I had the pleasure a week ago of spending a Saturday afternoon, complete with lunch at a local pub, visiting my aunt Carol Royle (nee Hadden), my father’s sister. During our several hours of conversation she mused, “I wonder what ever happened to Aunt Edith?” I wondered as well and so this past week tried to find out.
Edith Hadden (pictured on the left) was born in Scotland in 1918 and was adopted by Alexander Shand Hadden and his wife Jessie McKenzie Gaull. Alexander and Jessie had four children already: Alexander, Andrew, John (my grandfather), and the youngest a daughter Hilda Evelyn. Hilda was born in 1914 but died at the age of 3 on May 21, 1917 of tubercular meningitis. It has been speculated that adopting a baby girl perhaps made the family complete again.
Edith was only 5 years of age when the family moved to Canada and by all accounts, she was a great deal of fun to be with. The story of Edith teaching her eldest nephew, my father, the Lord’s Prayer still evokes laughter for rather the ending the prayer with the words “…and deliver me from evil”, my father’s version concluded “… and deliver me from Edith.”
Edith didn’t know of her adopted status until later in life. Unlike today, where openness and explanation are encouraged, Edith had not been told. The news was disturbing to her, perhaps even somewhat devastating. It may have been a result of this that contact was lost with ‘Aunt Edith.’ The last known contact I could determine was in the late 1970’s, about 30 years ago and so my quest was to see what genealogical sources might help in finding her.
Edith had married George Groves and they had lived for many years on Lawlor Avenue, one block east of Pickering Street, close to the rest of the family in Toronto’s east end. Not knowing if she was still alive, I first scanned the obituary notices of the largest Toronto daily newspaper, The Star (the newspaper offers a fee-based “Pages of the Past” database search tool that uses PDF scanned images of all pages of past newspaper editions and optical character recognition (OCR) software). While it took many hours to search out and review all the Groves death notices over the past 30 years, there was nothing connected to Edith or for that matter, her husband George. Another usual source, Ancestry.ca, the Canadian version of the Ancestry.com genealogy portal to literally millions of historic and vital record documents also offered nothing from its Canadian Obituary Collection database.
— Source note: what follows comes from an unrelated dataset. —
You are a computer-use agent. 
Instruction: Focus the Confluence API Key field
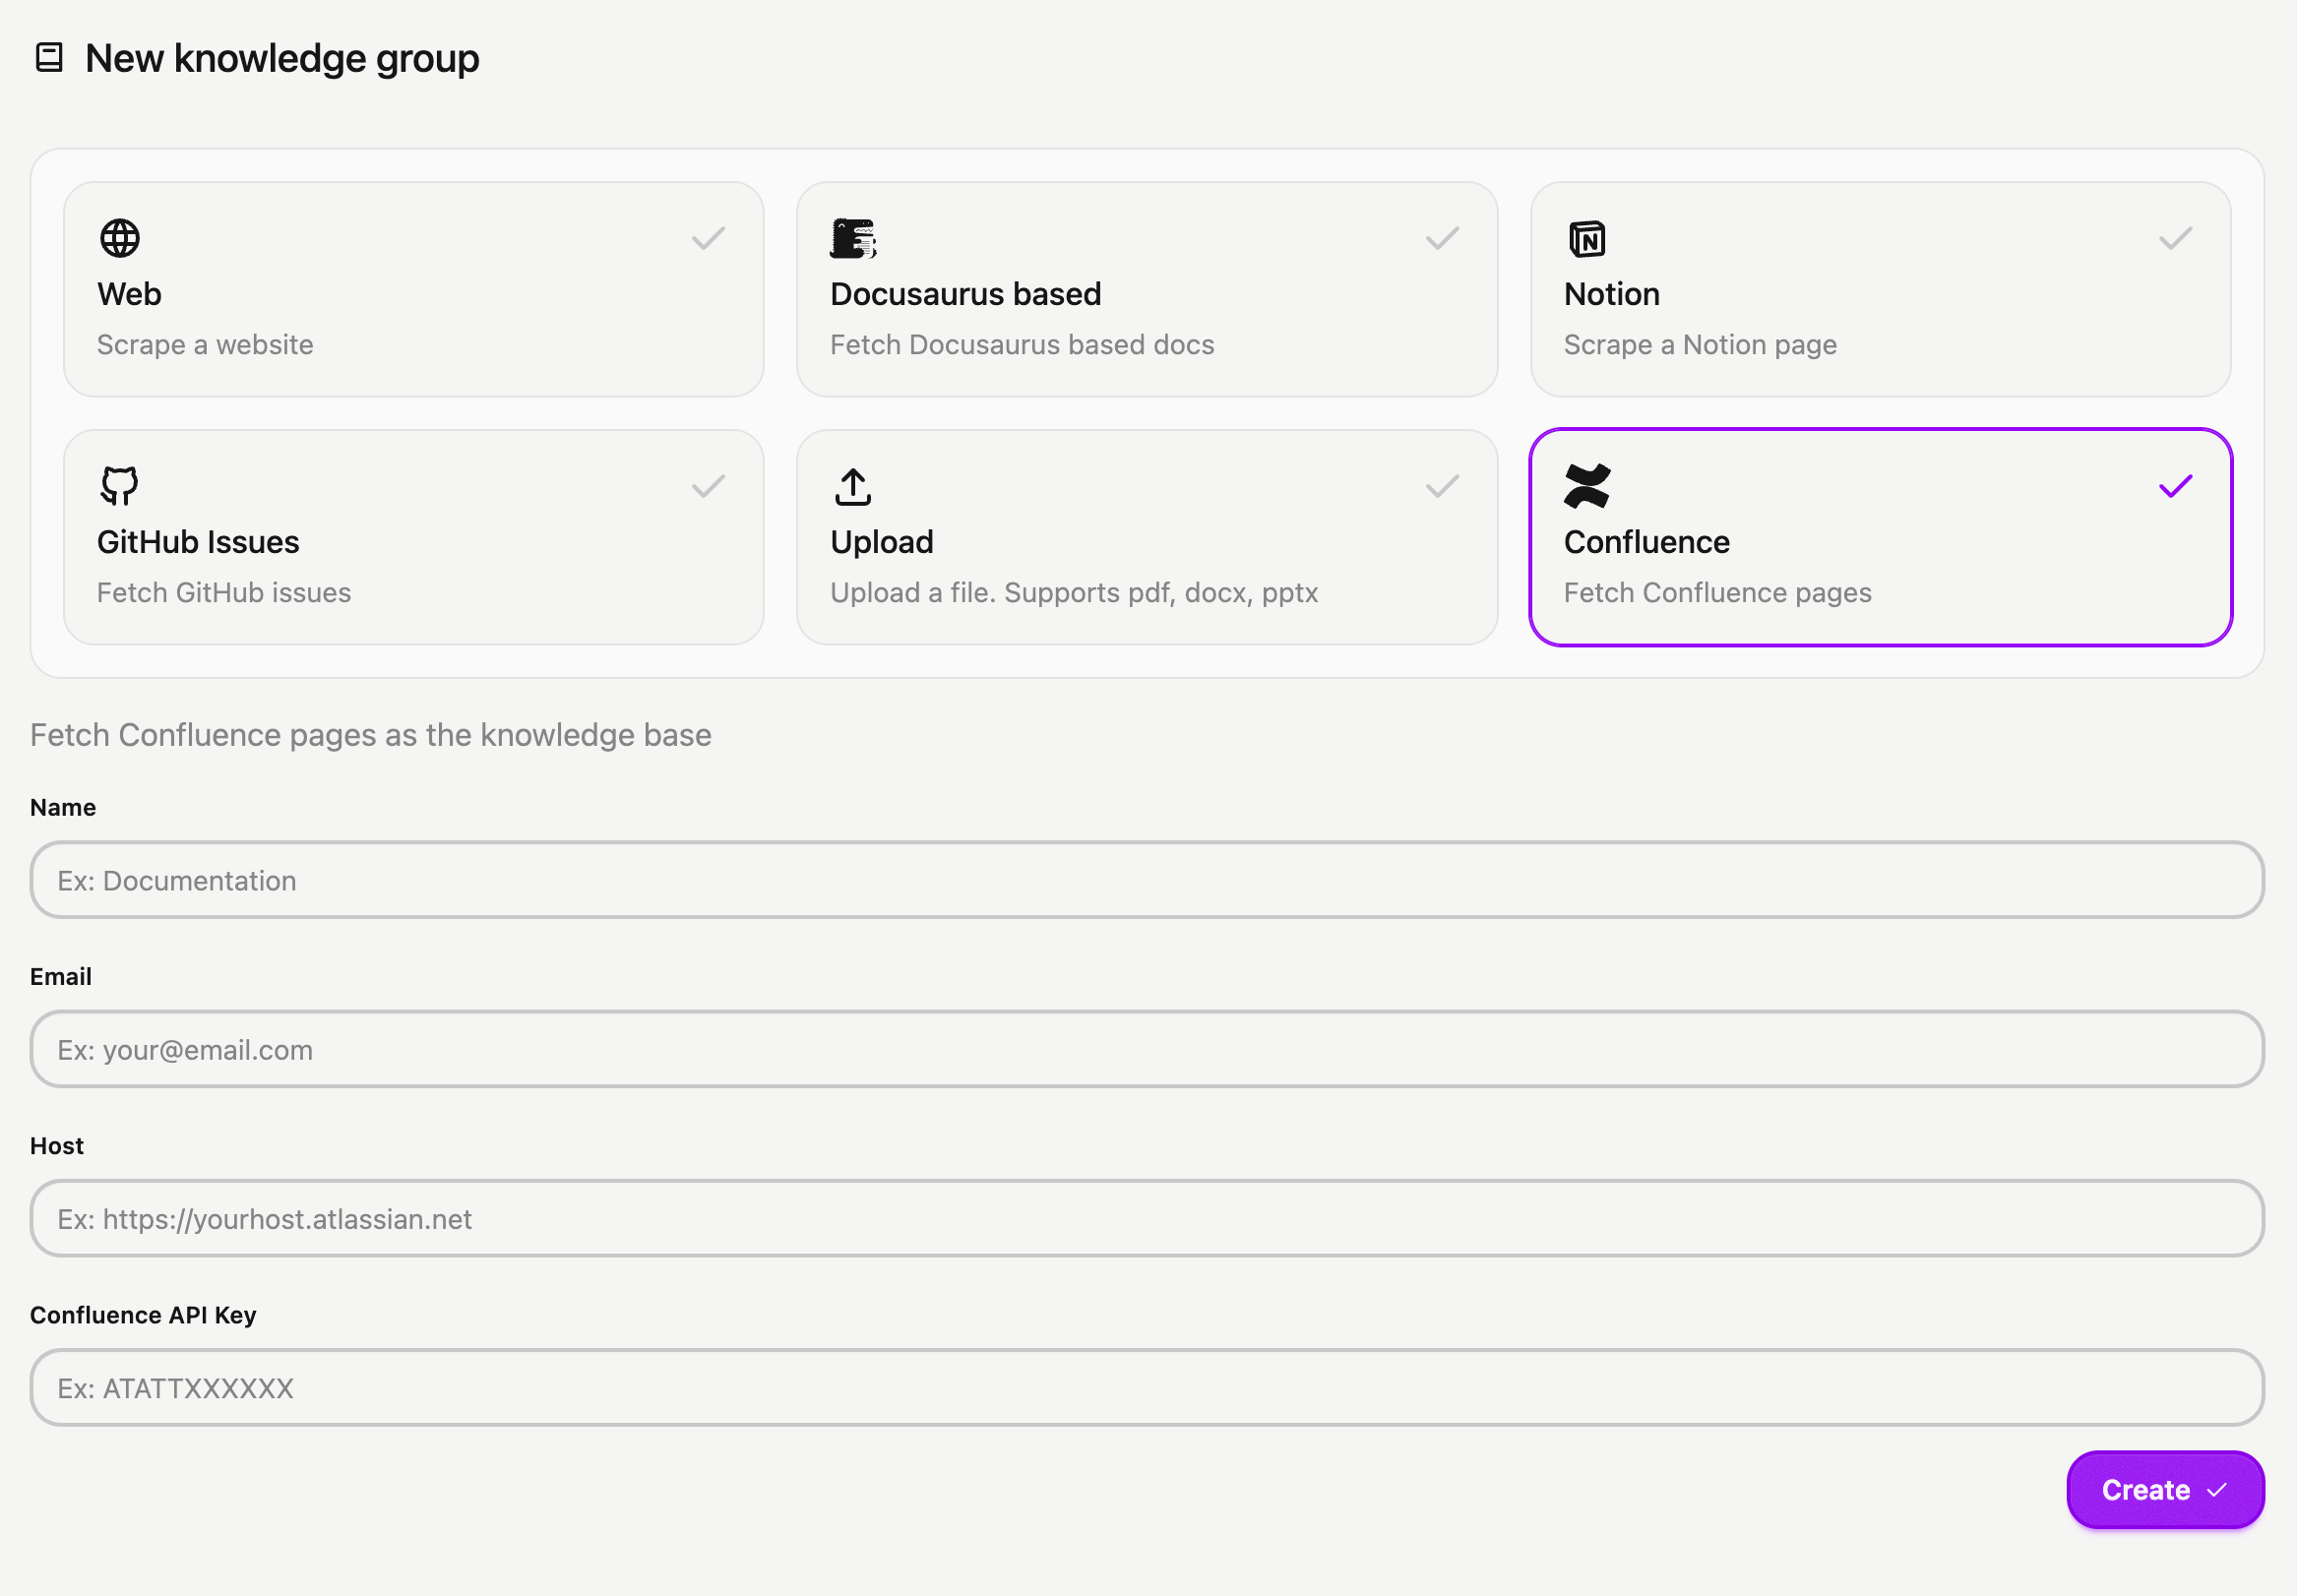coord(1147,1387)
When all else fails, I turn to Google. Initially, I conducted a search for “Edith Groves,” including the quotation marks but the results were many and unrelated. I next searched for “Edith Groves (nee Hadden),” again complete with the quotation marks. In the results, I found Aunt Edith’s obituary notice listed on the GenealogyBuff.com website.
Edith Groves (nee Hadden) passed away peacefully on Thursday, December 13, 2001 in her 83rd year in Oshawa, Ontario. Her husband George had predeceased her. Aunt Edith is at last, sadly, found.